> _Extracted material_
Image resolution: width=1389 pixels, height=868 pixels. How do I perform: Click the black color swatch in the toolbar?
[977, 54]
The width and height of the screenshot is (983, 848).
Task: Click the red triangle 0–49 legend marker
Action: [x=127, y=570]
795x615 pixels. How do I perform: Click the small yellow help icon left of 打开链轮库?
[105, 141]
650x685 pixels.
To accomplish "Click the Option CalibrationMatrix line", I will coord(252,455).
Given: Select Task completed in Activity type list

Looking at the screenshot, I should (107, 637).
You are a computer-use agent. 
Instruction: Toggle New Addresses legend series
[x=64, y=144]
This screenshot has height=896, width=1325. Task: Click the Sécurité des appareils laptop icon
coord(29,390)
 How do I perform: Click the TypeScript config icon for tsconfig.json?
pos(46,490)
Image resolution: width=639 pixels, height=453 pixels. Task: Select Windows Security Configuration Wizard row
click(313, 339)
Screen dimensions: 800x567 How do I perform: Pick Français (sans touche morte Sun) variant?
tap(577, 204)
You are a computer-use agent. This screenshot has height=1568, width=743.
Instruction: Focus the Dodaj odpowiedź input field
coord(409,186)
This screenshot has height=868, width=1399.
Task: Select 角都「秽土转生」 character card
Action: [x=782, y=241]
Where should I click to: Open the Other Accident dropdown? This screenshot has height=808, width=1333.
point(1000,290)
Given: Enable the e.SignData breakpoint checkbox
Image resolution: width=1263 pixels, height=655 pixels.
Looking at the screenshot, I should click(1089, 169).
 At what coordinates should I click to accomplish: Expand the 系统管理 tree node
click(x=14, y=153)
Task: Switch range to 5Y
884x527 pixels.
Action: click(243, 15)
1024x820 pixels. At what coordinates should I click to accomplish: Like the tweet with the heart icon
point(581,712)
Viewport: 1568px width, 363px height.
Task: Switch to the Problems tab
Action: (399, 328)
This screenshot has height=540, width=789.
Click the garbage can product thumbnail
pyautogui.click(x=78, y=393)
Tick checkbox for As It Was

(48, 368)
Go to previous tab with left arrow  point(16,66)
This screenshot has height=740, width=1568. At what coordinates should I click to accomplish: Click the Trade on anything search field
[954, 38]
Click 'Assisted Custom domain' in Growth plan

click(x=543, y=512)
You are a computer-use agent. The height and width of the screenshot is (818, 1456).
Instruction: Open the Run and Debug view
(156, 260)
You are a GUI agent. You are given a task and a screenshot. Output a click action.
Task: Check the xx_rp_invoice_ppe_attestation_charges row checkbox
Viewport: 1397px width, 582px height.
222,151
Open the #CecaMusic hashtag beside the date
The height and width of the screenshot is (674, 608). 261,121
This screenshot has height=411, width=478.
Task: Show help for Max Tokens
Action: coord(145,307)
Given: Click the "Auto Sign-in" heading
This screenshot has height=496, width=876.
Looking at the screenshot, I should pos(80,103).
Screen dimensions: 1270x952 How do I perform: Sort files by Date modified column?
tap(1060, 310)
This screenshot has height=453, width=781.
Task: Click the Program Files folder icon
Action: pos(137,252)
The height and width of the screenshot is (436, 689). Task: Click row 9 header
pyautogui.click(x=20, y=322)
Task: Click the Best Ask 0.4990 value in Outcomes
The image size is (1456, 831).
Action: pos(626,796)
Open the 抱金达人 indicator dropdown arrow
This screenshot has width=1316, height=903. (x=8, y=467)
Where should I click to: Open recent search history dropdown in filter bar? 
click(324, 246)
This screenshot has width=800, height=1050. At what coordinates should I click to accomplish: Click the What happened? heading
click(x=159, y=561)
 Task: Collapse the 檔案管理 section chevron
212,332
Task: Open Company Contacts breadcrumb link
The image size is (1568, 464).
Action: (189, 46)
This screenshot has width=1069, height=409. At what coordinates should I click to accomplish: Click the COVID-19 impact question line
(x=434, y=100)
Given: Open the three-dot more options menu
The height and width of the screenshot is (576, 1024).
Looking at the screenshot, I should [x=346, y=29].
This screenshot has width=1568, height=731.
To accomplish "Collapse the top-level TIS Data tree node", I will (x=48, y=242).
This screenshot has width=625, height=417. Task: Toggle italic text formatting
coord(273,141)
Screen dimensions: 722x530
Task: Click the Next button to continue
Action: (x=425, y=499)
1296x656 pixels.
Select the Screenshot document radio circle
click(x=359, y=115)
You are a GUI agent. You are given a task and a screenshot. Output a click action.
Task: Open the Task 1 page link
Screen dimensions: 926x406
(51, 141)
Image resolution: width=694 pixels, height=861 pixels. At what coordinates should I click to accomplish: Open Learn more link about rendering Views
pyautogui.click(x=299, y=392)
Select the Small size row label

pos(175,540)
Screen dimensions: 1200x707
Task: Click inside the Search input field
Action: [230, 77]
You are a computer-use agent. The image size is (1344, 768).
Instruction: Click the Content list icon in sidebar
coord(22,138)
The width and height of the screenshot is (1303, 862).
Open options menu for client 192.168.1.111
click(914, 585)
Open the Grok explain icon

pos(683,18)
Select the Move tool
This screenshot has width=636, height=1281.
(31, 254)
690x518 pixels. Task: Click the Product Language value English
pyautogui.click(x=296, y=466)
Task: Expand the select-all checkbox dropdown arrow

> _What you need to do_
Word for word, transcribe the complete listing.

> _Exercise output_
Image resolution: width=1389 pixels, height=868 pixels. How do I perform: Click the black color swatch in the toolbar?
[977, 54]
The width and height of the screenshot is (983, 848).
Task: Click the red triangle 0–49 legend marker
Action: [x=127, y=570]
795x615 pixels. How do I perform: Click the small yellow help icon left of 打开链轮库?
[105, 141]
650x685 pixels.
To accomplish "Click the Option CalibrationMatrix line", I will coord(252,455).
Given: Select Task completed in Activity type list

Looking at the screenshot, I should (107, 637).
You are a computer-use agent. 
Instruction: Toggle New Addresses legend series
[x=64, y=144]
This screenshot has height=896, width=1325. Task: Click the Sécurité des appareils laptop icon
coord(29,390)
 How do I perform: Click the TypeScript config icon for tsconfig.json?
pos(46,490)
Image resolution: width=639 pixels, height=453 pixels. Task: Select Windows Security Configuration Wizard row
click(313, 339)
Screen dimensions: 800x567 How do I perform: Pick Français (sans touche morte Sun) variant?
tap(577, 204)
You are a computer-use agent. This screenshot has height=1568, width=743.
Instruction: Focus the Dodaj odpowiedź input field
coord(409,186)
This screenshot has height=868, width=1399.
Task: Select 角都「秽土转生」 character card
Action: [x=782, y=241]
Where should I click to: Open the Other Accident dropdown? This screenshot has height=808, width=1333.
point(1000,290)
Given: Enable the e.SignData breakpoint checkbox
Image resolution: width=1263 pixels, height=655 pixels.
Looking at the screenshot, I should click(1089, 169).
 At what coordinates should I click to accomplish: Expand the 系统管理 tree node
click(x=14, y=153)
Task: Switch range to 5Y
884x527 pixels.
Action: click(243, 15)
1024x820 pixels. At what coordinates should I click to accomplish: Like the tweet with the heart icon
point(581,712)
Viewport: 1568px width, 363px height.
Task: Switch to the Problems tab
Action: (399, 328)
This screenshot has height=540, width=789.
Click the garbage can product thumbnail
pyautogui.click(x=78, y=393)
Tick checkbox for As It Was

(48, 368)
Go to previous tab with left arrow  point(16,66)
This screenshot has height=740, width=1568. At what coordinates should I click to accomplish: Click the Trade on anything search field
[954, 38]
Click 'Assisted Custom domain' in Growth plan

click(x=543, y=512)
You are a computer-use agent. The height and width of the screenshot is (818, 1456).
Instruction: Open the Run and Debug view
(156, 260)
You are a GUI agent. You are given a task and a screenshot. Output a click action.
Task: Check the xx_rp_invoice_ppe_attestation_charges row checkbox
Viewport: 1397px width, 582px height.
222,151
Open the #CecaMusic hashtag beside the date
The height and width of the screenshot is (674, 608). 261,121
This screenshot has height=411, width=478.
Task: Show help for Max Tokens
Action: coord(145,307)
Given: Click the "Auto Sign-in" heading
This screenshot has height=496, width=876.
Looking at the screenshot, I should pos(80,103).
Screen dimensions: 1270x952 How do I perform: Sort files by Date modified column?
tap(1060, 310)
This screenshot has height=453, width=781.
Task: Click the Program Files folder icon
Action: pos(137,252)
The height and width of the screenshot is (436, 689). Task: Click row 9 header
pyautogui.click(x=20, y=322)
Task: Click the Best Ask 0.4990 value in Outcomes
The image size is (1456, 831).
Action: pos(626,796)
Open the 抱金达人 indicator dropdown arrow
This screenshot has width=1316, height=903. (x=8, y=467)
Where should I click to: Open recent search history dropdown in filter bar? 
click(324, 246)
This screenshot has width=800, height=1050. At what coordinates should I click to accomplish: Click the What happened? heading
click(x=159, y=561)
 Task: Collapse the 檔案管理 section chevron
212,332
Task: Open Company Contacts breadcrumb link
The image size is (1568, 464).
Action: (189, 46)
This screenshot has width=1069, height=409. At what coordinates should I click to accomplish: Click the COVID-19 impact question line
(x=434, y=100)
Given: Open the three-dot more options menu
The height and width of the screenshot is (576, 1024).
Looking at the screenshot, I should [x=346, y=29].
This screenshot has width=1568, height=731.
To accomplish "Collapse the top-level TIS Data tree node", I will (x=48, y=242).
This screenshot has width=625, height=417. Task: Toggle italic text formatting
coord(273,141)
Screen dimensions: 722x530
Task: Click the Next button to continue
Action: (x=425, y=499)
1296x656 pixels.
Select the Screenshot document radio circle
click(x=359, y=115)
You are a GUI agent. You are given a task and a screenshot. Output a click action.
Task: Open the Task 1 page link
Screen dimensions: 926x406
(51, 141)
Image resolution: width=694 pixels, height=861 pixels. At what coordinates should I click to accomplish: Open Learn more link about rendering Views
pyautogui.click(x=299, y=392)
Select the Small size row label

pos(175,540)
Screen dimensions: 1200x707
Task: Click inside the Search input field
Action: [230, 77]
You are a computer-use agent. The image size is (1344, 768).
Instruction: Click the Content list icon in sidebar
coord(22,138)
The width and height of the screenshot is (1303, 862).
Open options menu for client 192.168.1.111
click(914, 585)
Open the Grok explain icon

pos(683,18)
Select the Move tool
This screenshot has width=636, height=1281.
(31, 254)
690x518 pixels. Task: Click the Product Language value English
pyautogui.click(x=296, y=466)
Task: Expand the select-all checkbox dropdown arrow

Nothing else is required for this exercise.